Funny thing. Just yesterday I reported on how the USTA refused to pay for Taylor Townsend’s travel to tournaments until she lost weight and ‘got fit’ despite the fact she is the number one ranked junior player in the entire world. Her mother paid for her to get to the US Open out of her own pocket.

But it seems that the USTA has already backtracked. In fact, they did so before yesterday’s article went up. I had expected the controversy to last longer, clearly. I missed the backtrack, though, until late last night.

According to Patrick McEnroe, Weasel in Chief… er… general manager of the USTA player development program, the entire kerfuffle has just been a ‘misunderstanding’ and Sheila Townsend will be reimbursed for Taylor’s travel expenses. Apparently nobody said anything about Taylor’s weight. It was only her fitness that was questioned.

Sheila Townsend, however, remembers the conversation differently. Apparently her questions about what would constitute Taylor being fit enough to play were never answered:

…“If there are numbers to go by, then you can’t argue with numbers, I understand that. I never got any definitive answers.”

Also apparently, winning a Grand Slam in the Australian Open didn’t in any way constitute ‘fit enough.’

So what made the USTA change its mind and agree to let Taylor play? Well, they don’t come right out and say it, but I’m guessing the fact that Martina Navratilova and Lindsay Davenport (the last American to win in both singles and doubles at the Australian Open in 1993, incidentally) both made angry public statements in the matter may have something to do with it.

Yeah, I wouldn’t want this woman gunning for me, either.

Suck It, USTA!

I know, I know, two Suck It articles in two weeks. I don’t usually do that. This is not me becoming a crochety old lady (though in anticipation of my glorious half-century, I have already received an invitation to join AARP). No, this is a reflection of the sheer amount of painful stupid going on in the world right now.

*Entries*:
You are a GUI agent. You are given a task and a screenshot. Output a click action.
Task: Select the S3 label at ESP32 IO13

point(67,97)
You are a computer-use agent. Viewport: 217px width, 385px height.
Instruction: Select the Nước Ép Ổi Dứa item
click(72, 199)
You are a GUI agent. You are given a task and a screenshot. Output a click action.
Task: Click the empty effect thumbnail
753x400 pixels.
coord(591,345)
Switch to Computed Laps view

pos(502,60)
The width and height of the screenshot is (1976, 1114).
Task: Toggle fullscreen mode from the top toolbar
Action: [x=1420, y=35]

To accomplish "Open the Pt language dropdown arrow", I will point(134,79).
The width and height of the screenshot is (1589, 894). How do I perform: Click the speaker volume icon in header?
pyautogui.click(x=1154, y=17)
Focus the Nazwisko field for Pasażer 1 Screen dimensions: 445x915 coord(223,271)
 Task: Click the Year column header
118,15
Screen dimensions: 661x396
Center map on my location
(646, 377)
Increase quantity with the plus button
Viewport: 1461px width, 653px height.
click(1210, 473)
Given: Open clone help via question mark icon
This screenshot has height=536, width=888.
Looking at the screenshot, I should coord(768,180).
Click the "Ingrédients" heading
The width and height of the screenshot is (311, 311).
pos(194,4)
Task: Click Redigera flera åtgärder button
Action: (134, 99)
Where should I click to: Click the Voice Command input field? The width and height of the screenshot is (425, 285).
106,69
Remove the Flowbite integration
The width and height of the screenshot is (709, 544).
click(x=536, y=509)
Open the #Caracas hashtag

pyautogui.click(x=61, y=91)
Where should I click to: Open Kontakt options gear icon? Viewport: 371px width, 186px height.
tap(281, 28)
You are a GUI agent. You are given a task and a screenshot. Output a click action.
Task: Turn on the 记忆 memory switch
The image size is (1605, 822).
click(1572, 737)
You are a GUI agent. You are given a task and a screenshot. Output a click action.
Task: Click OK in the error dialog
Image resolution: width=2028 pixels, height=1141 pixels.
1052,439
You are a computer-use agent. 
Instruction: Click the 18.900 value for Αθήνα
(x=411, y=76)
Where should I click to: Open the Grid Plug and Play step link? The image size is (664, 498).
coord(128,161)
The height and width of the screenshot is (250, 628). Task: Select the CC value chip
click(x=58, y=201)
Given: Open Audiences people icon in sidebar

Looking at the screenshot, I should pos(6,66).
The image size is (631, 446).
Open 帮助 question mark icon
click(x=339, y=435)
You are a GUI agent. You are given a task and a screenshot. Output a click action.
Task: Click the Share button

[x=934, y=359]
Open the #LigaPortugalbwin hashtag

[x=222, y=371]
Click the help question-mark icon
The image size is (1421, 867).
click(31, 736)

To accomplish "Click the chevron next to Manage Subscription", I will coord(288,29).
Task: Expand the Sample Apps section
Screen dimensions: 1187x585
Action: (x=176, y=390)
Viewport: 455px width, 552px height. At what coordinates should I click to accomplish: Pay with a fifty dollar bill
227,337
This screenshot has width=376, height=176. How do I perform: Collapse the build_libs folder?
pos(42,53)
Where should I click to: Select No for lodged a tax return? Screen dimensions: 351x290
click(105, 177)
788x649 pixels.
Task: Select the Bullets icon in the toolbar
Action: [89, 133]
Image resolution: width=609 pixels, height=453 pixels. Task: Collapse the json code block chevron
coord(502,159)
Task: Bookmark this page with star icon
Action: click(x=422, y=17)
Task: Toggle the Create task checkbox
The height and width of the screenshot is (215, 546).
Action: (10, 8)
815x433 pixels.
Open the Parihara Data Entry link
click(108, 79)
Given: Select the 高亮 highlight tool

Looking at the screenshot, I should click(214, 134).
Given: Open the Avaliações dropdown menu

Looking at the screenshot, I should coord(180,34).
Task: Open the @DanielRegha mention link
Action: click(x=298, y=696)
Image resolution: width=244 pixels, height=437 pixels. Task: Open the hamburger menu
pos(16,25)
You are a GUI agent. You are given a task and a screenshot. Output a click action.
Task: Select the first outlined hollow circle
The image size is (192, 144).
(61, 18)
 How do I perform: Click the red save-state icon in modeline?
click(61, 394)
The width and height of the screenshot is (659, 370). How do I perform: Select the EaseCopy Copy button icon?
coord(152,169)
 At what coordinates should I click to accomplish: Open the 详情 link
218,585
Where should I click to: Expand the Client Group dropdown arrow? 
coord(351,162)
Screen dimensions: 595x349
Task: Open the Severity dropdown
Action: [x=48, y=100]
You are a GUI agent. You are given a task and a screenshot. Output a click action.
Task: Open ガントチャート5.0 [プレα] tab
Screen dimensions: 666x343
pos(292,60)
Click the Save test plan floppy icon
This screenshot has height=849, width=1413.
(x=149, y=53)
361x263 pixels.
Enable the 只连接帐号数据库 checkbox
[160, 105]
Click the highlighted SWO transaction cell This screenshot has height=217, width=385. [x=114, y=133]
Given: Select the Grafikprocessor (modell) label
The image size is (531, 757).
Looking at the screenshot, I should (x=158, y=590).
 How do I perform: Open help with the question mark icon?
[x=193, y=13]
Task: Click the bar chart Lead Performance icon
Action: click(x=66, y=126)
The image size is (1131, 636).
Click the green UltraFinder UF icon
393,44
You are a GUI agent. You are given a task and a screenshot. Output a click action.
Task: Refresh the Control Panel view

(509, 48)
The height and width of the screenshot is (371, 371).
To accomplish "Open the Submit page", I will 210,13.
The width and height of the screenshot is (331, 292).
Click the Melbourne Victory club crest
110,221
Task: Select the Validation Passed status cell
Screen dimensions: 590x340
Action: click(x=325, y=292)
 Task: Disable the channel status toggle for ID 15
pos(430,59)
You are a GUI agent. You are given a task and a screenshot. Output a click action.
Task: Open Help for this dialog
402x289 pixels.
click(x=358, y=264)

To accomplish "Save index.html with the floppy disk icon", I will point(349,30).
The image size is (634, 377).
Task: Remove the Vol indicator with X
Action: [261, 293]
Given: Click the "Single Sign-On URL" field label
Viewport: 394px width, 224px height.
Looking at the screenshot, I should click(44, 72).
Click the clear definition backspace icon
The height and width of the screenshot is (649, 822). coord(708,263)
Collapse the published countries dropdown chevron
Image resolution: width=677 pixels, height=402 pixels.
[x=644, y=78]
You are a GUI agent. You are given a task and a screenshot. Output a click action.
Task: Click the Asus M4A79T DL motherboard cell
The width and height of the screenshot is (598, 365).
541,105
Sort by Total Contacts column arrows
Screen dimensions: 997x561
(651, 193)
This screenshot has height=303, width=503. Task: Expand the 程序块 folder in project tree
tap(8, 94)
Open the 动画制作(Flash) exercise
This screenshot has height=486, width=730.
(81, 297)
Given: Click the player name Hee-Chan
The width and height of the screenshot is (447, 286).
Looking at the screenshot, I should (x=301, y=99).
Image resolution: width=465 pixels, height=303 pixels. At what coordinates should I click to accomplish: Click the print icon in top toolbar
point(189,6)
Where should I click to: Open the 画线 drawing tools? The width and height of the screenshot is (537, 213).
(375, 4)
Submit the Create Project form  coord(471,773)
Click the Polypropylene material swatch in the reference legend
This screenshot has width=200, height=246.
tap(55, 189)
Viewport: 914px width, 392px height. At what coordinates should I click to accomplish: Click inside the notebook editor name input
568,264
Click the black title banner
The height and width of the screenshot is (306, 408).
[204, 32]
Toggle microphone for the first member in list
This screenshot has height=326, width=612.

*Written task A*: From the post about the USTA and Taylor Townsend, output the passage that begins at the words "Yeah, I wouldn’t" and stops after the words "world right now.".
*Written task B*:
Using the post about the USTA and Taylor Townsend, answer yes or no to each statement and quote the words that settle it.
(i) Taylor Townsend's mother paid for her trip to the US Open herself.
(ii) The author noticed the USTA's backtrack before yesterday's article went up.
(iii) Sheila Townsend says she received definitive answers about what would make Taylor fit enough to play.
*Written task C*: According to the post about the USTA and Taylor Townsend, what position does Patrick McEnroe hold?

*Task response A*:
Yeah, I wouldn’t want this woman gunning for me, either.

Suck It, USTA!

I know, I know, two Suck It articles in two weeks. I don’t usually do that. This is not me becoming a crochety old lady (though in anticipation of my glorious half-century, I have already received an invitation to join AARP). No, this is a reflection of the sheer amount of painful stupid going on in the world right now.

*Task response B*:
(i) Yes: "Her mother paid for her to get to the US Open out of her own pocket."
(ii) No: "I missed the backtrack, though, until late last night."
(iii) No: "I never got any definitive answers."

*Task response C*: He is general manager of the USTA player development program.